We have now a Government in office that over the past three years has tried to ensure—and they have been pretty successful in their efforts—that no turf will be used in any town, city or rural area. Lo and behold, they woke up last year. I do not know if they are yet fully awake. They woke up to the fact that as a result of all the abuse they had hurled at the peat industry they could not succeed in finding a market for it. That is what happened. I notice that Deputy McQuillan has awakened out of the anæsthetic administered by Fine Gael when they took that Party under their wing. He is just coming out of the anæsthetic now and, like all people waking from an anæsthetic, he raved quite a bit in the House last week. He made some very silly and rather amusing statements. He said he could not understand the attitude of Fianna Fáil with regard to turf; that he admired the "brass neck, if he might describe it, of Deputy Lemass when he blames the Government for destroying the turf industry." There is, of course, an implication there that it was Deputy Lemass and the Fianna Fáil Government who destroyed the peat industry. That is not so. The facts are there and the Deputies supporting the Government should wake up and realise them. Deputy Lemass and the Fianna Fáil Government had established machines in a number of bogs all over the country; the peat industry was killed overnight when the present Government took office.

That is what you think.

That is the position.

What happened on 12th February, 1948?

The Deputy may explain to the House what happened on 12th February, 1948. All I know about it is that he was not producing turf.

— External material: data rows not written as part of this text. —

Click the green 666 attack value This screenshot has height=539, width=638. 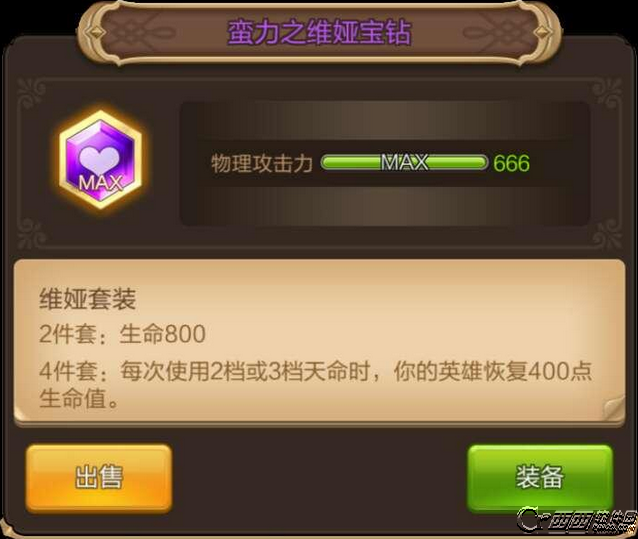(x=511, y=163)

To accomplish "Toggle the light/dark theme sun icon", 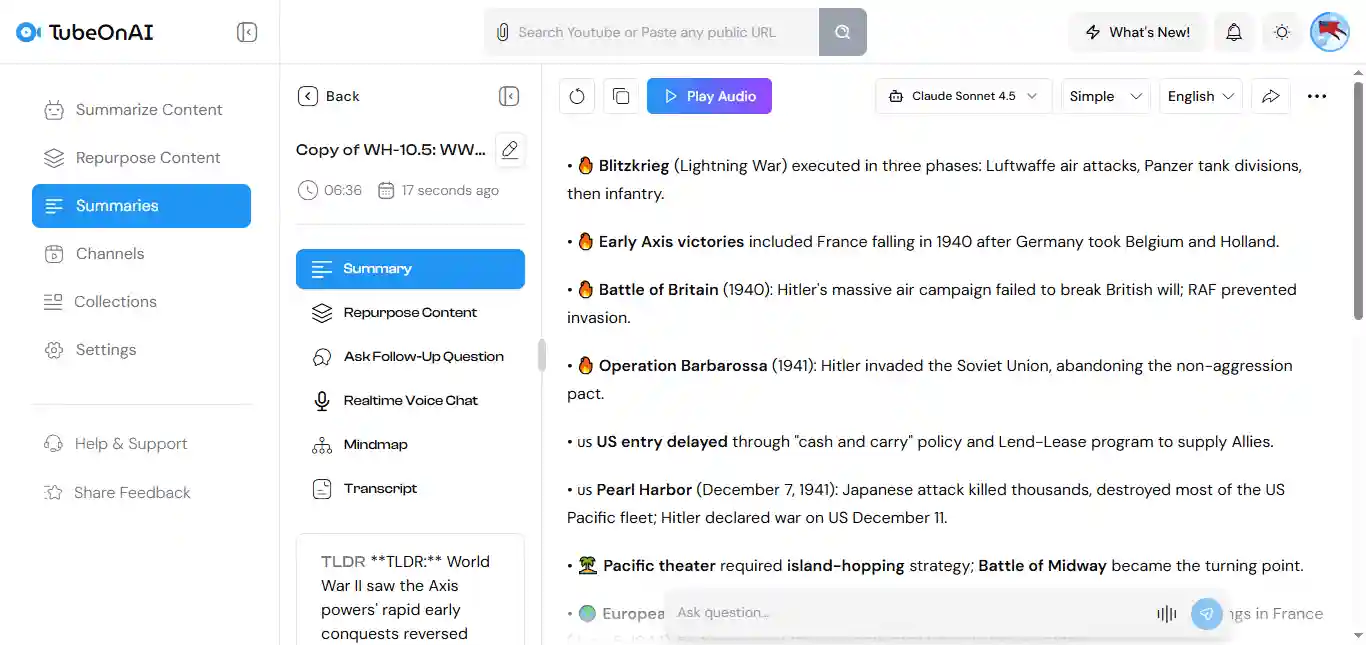I will point(1282,32).
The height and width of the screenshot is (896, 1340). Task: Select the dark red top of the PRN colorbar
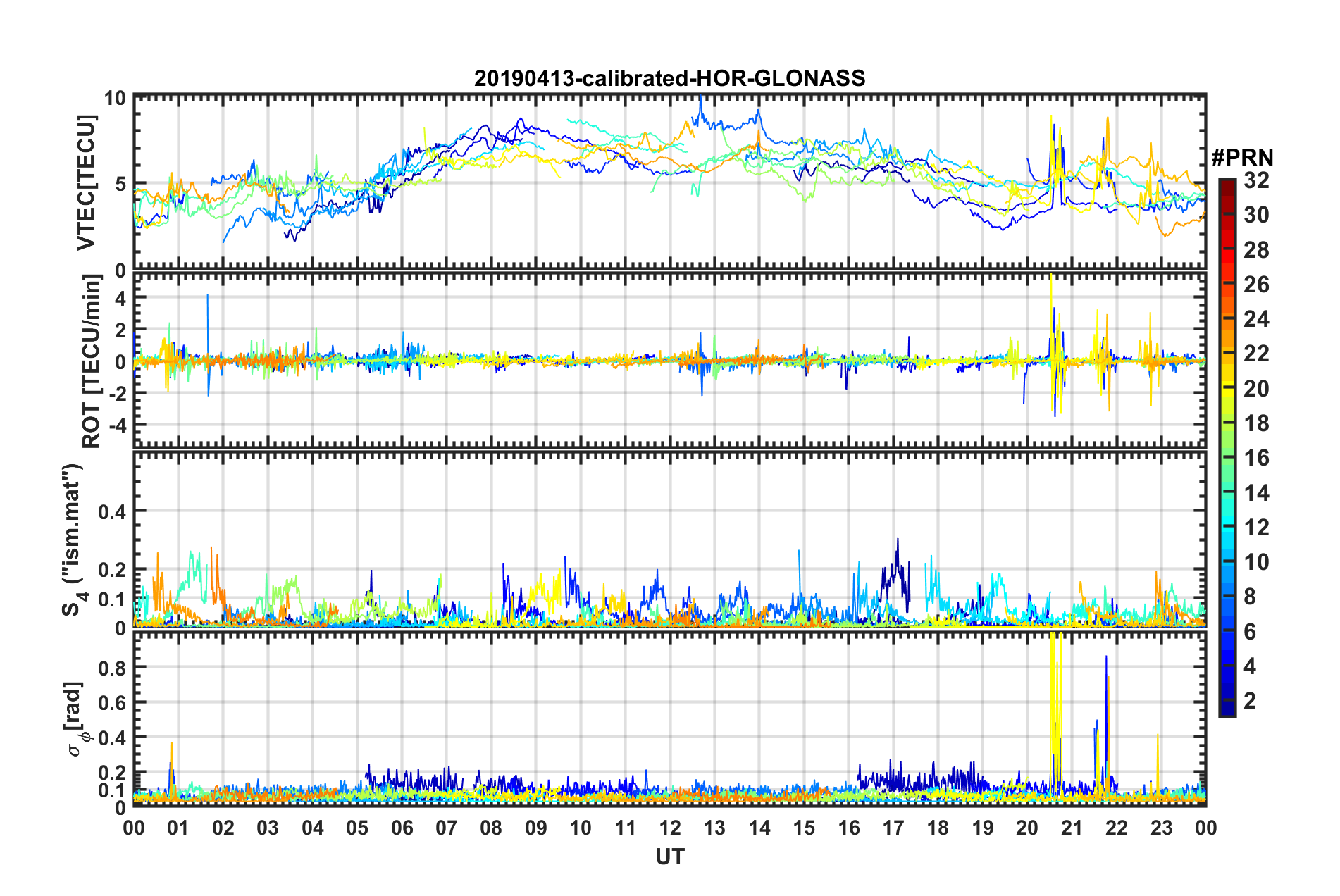click(x=1227, y=185)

No. You were the Government then.

Never mind what happened on 12th February, 1948. I shall make my own speech in my own way, and the Deputy can make his speech when he likes. Were it not for the machines installed by Deputy Lemass and the Fianna Fáil Government in bogs throughout the country, much more coal would have been imported during the last few years and turf would not have been produced. Deputy McQuillan said he did not want to go back to the county council schemes of hand-won turf production because Fianna Fáil was responsible for destroying those. Perhaps there is an excuse for Deputy McQuillan since he has not yet completely recovered from the effects of the anaesthetic. Deputy McQuillan is one of the Deputies I have heard abusing the peat industry, not merely the hand-won peat but the machine-won peat as well. When he now invites us to see how successful machine-won turf is in industries and invites us to visit the Glentex factory in Athlone in that connection he should go a step further and give the House some information as to what happened to Bord na Móna, which is controlled by the Minister, and that particular turf industry. There is a splendid factory in Athlone; there is an excellent man at the head of it. That man is prepared to produce as much Irish material as he possibly can for Irish workers. Sitting across the floor of the House here we have a Minister who closed down the particular peat industry that was supplying that factory. The man in charge of the factory negotiated with Bord na Móna and told them that he required thousands of tons of turf annually. What assistance did the Minister give him? He sold him a machine for a very reasonable sum—I think £100—and this man was about to start operating this machine in the particular bog to produce turf there cheaper than Bord na Móna could produce it. Bord na Móna came down and took the machine from him, started to operate it themselves and supply him with the turf.

How could the machine be taken from him if he had bought it?

There were certain conditions. The Minister may inquire into it and see if I am wrong. The man got the machine for £100 and Bord na Móna came down and took it back again.

Progress reported: the Committee to sit again.
The Dáil adjourned at 10.30 p.m. until 10.30 a.m. on Wednesday, 7th June, 1950.